N.J. Nursing Initiative addresses shortage of nurses, faculty for nursing programs

An innovative experiment in proactivity is starting to pay off.

A hybrid of philanthropy, business and government that coalesced in 2009, the New Jersey Nursing Initiative has supported 61 nurses in their quest for master’s and doctoral degrees with tuition and a $50,000 stipend.

Robert Wood Johnson Foundation and the New Jersey Chamber of Commerce Foundation fashioned the scholarship program as a way of recruiting — and retaining — teachers desperately needed to educate the next generation of nurses.

To sweeten the deal, a 2010 law provides student loan forgiveness in exchange for working in New Jersey as a full-time nurse faculty member, which can pay substantially less than a traditional nursing job.

Dozens of the nurses have completed their advanced degrees and are ready to begin teaching throughout the state.

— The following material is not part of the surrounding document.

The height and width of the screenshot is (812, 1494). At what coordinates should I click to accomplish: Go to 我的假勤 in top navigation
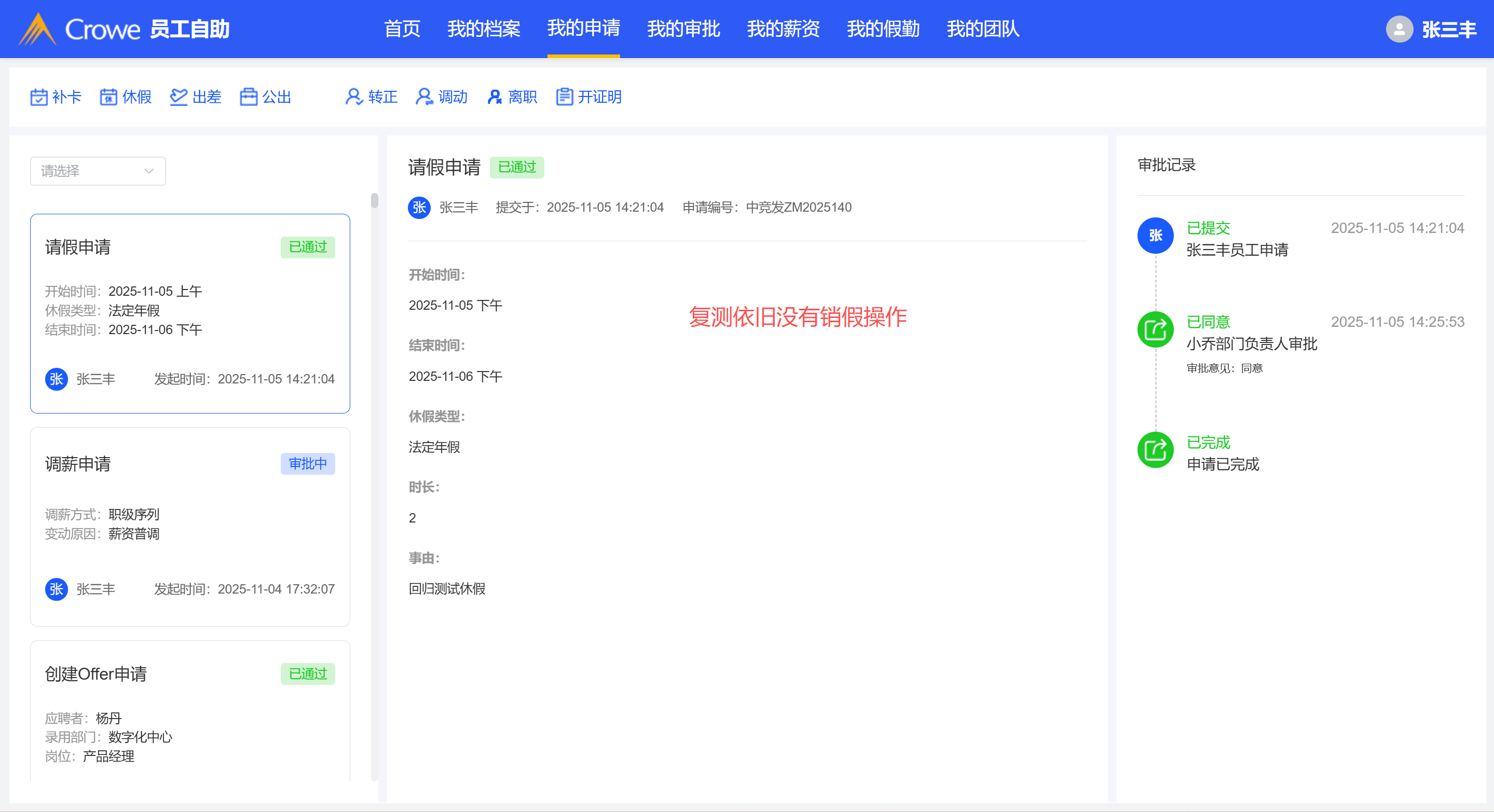[x=883, y=29]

Their success, however, is much more than a matter of personal fulfillment. Chances are it will have an impact on your well-being.

Like most of the country, New Jersey is in the throes of a severe shortage of nurses. Last year, that dearth was estimated at 17 percent. The state’s 114,000 actively licensed nurses won’t be enough to meet demands, according to the Robert Wood Johnson Foundation, and New Jersey could be in need of 20,000 nurses by 2020.

What’s more, just 8 percent of New Jersey nurses are under 30. The average age of the state’s nurses is 51; for nurse faculty, it’s 55.

Meanwhile, New Jersey’s over-65 population is expected to reach 1.8 million in the next seven years, substantially increasing health-care demands. And the number of patients dealing with chronic illnesses — asthma, diabetes and heart disease — will keep nurses busy.

There are plenty of young people interested in the burgeoning field with excellent job prospects, but a lack of teachers has kept them from training. Just a few years ago, for instance, there were 440 applicants for the 60 seats in The College of New Jersey’s nursing program.

The Nursing Initiative seems to have found a key to opening that pipeline with the influx of dozens of educators ready to train nursing students.

As Thomas Edison State College begins construction in the fall on a $17 million nursing school on West State Street, and TCNJ and Mercer County Community College continue their programs, choices for students abound.

The Robert Wood Johnson Foundation, the state’s Chamber of Commerce Foundation and the Legislature are to be commended for proactive planning and a successful strategy for an invaluable investment in New Jersey’s health.